» Required task:
Write out the lines starting at the one containing "Click the Eject" and ending at the one containing "Action: click(x=694, y=847)", including both, and only those lines, in their exact form.

» The records:
•••••

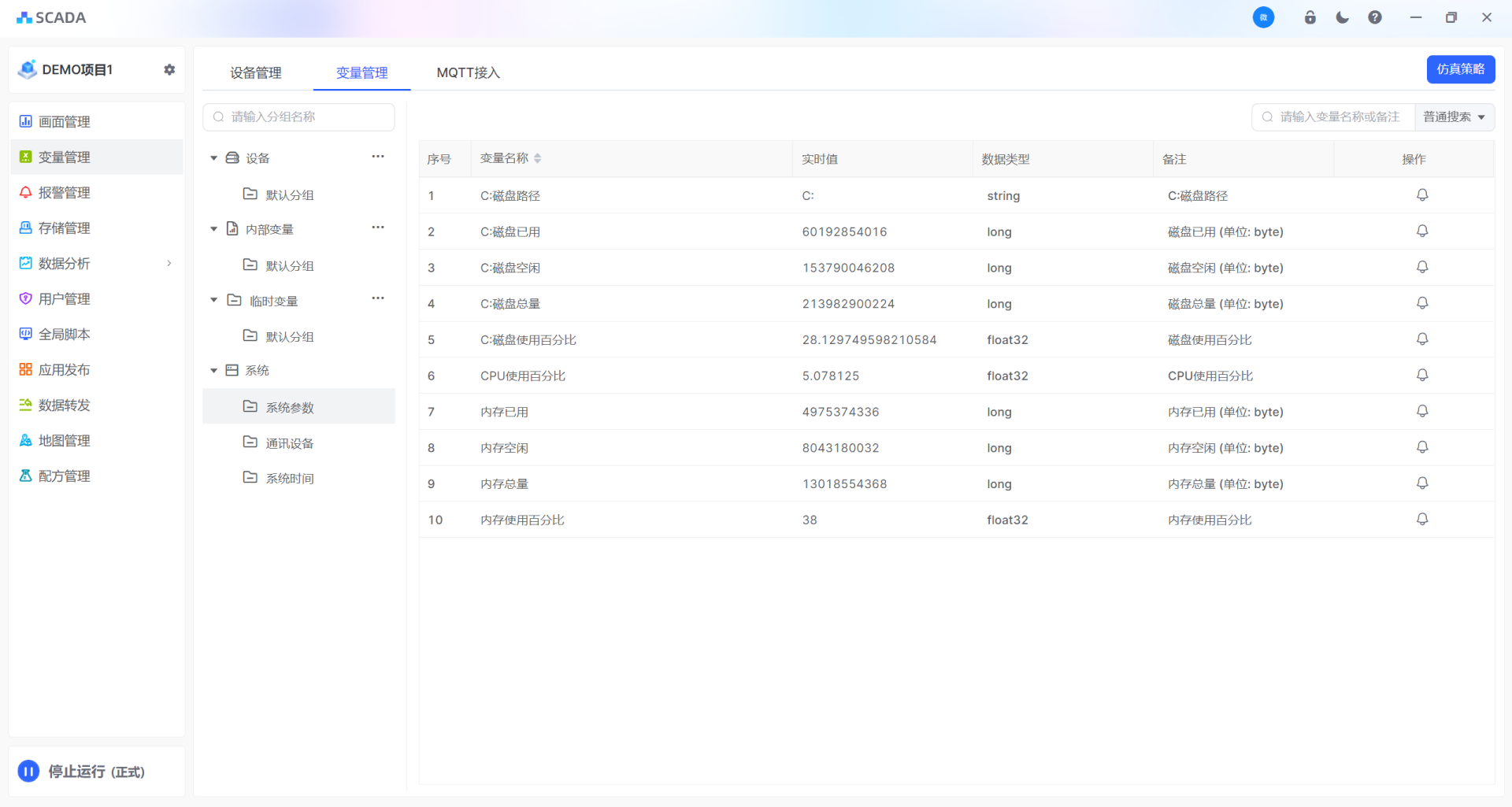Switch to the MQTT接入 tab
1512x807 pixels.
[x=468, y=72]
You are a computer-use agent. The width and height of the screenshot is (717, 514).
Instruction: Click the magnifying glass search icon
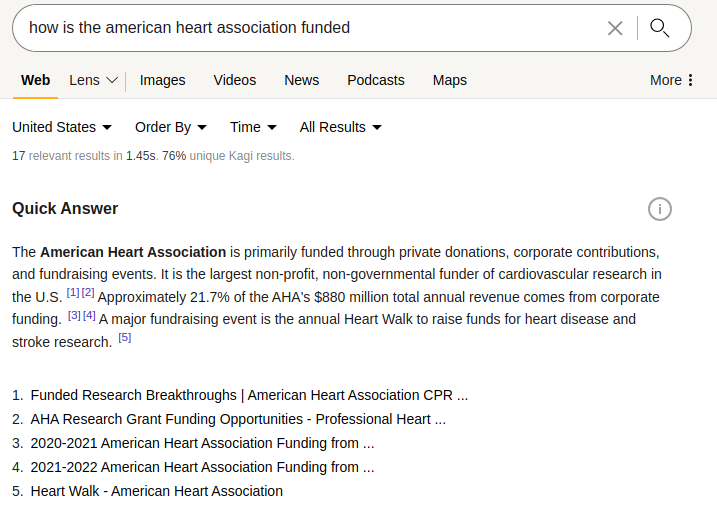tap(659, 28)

•••••

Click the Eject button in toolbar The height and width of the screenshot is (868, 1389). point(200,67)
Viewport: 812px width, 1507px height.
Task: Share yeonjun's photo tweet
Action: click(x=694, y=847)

•••••

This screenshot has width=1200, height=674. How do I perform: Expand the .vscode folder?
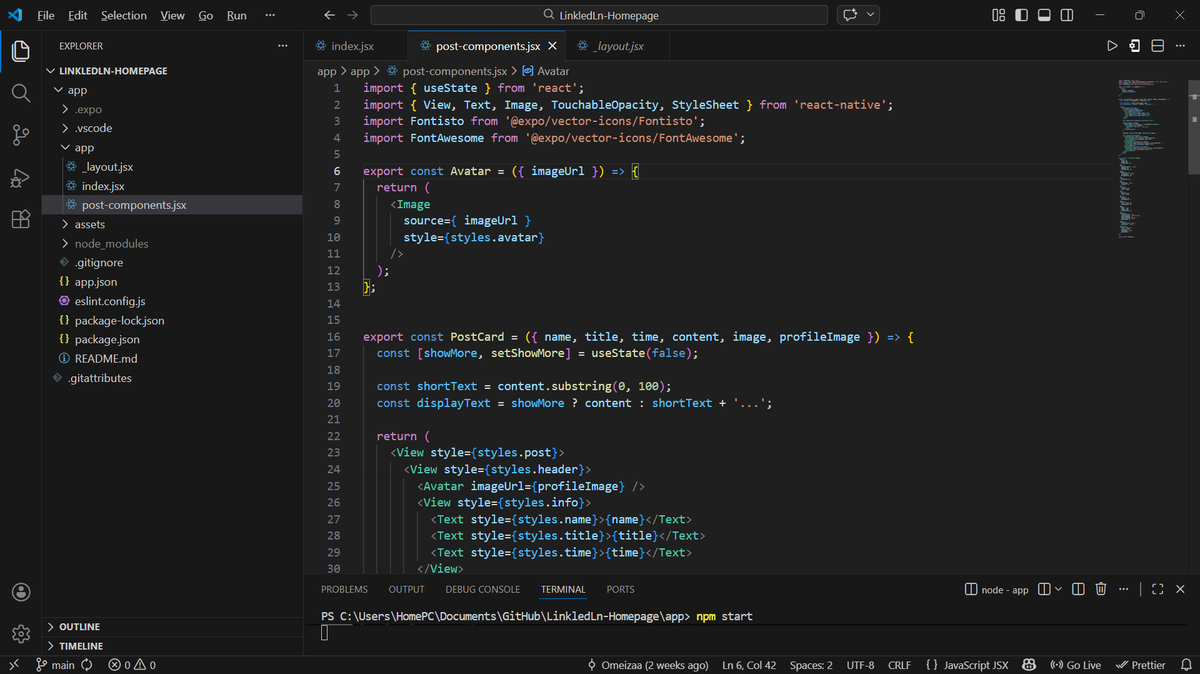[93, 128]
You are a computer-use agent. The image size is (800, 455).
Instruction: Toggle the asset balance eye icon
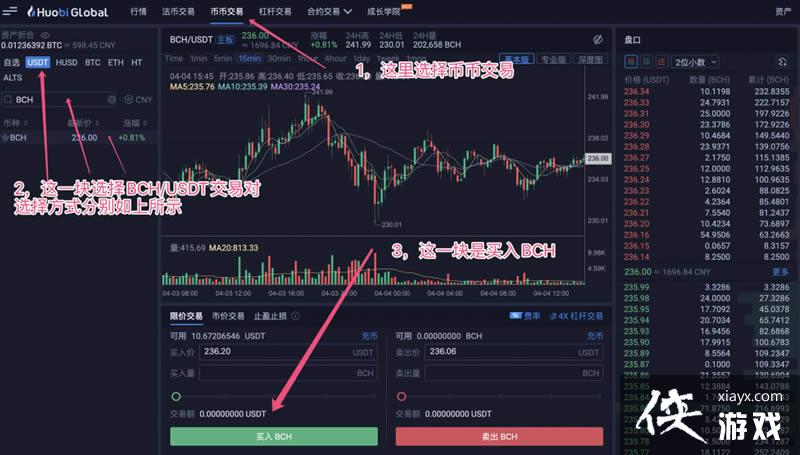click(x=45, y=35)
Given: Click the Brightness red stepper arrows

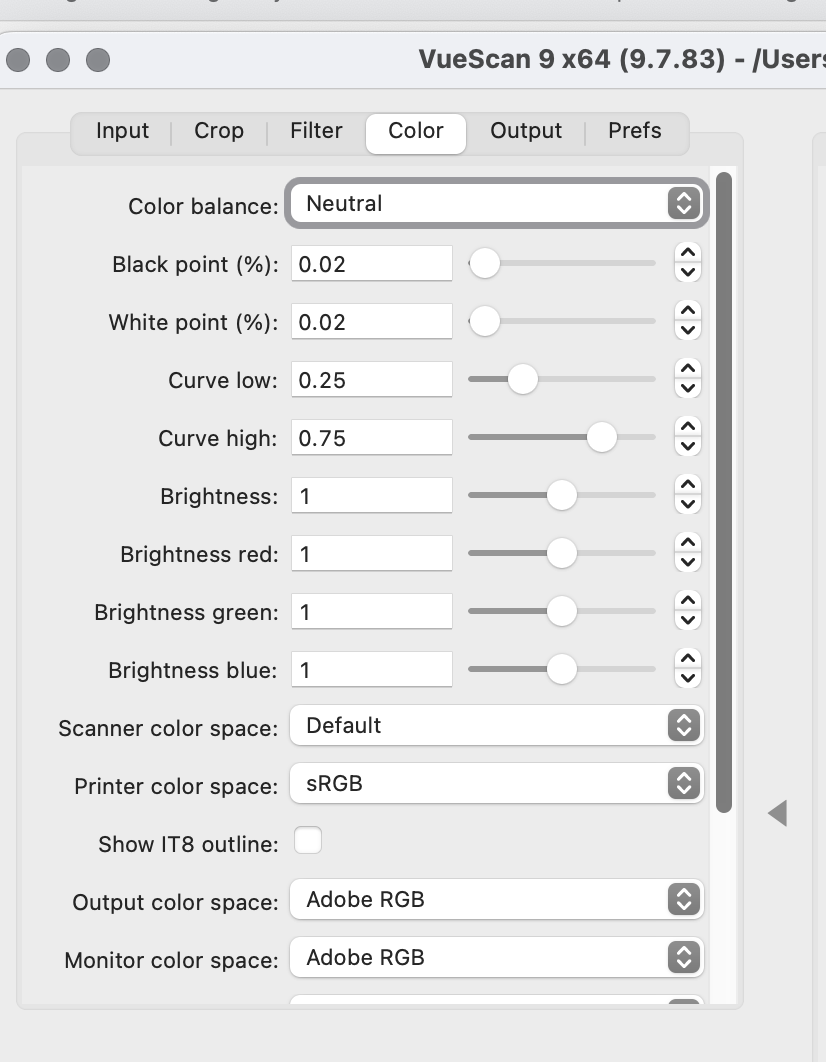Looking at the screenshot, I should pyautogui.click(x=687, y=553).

•••••

» Task answer:
Click the Eject button in toolbar The height and width of the screenshot is (868, 1389). point(200,67)
Viewport: 812px width, 1507px height.
Task: Share yeonjun's photo tweet
Action: click(x=694, y=847)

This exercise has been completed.